"""

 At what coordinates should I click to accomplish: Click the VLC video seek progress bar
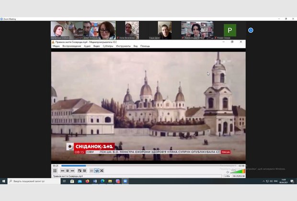point(144,166)
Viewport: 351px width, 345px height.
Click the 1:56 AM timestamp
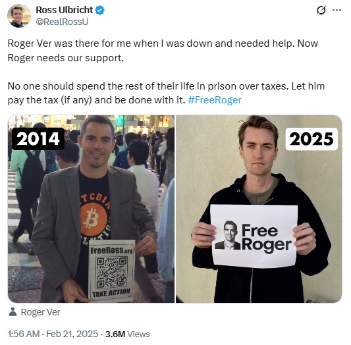pos(24,334)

"""

» **Ziel**
Ermitteln Sie, in wie vielen Zeilen der Liste die Zeichenfolge „Click" vorkommt, wobei Groß- und Kleinschreibung zu beachten ist. Geben Sie ausschließlich die Anzahl an.

» **Lösung**
2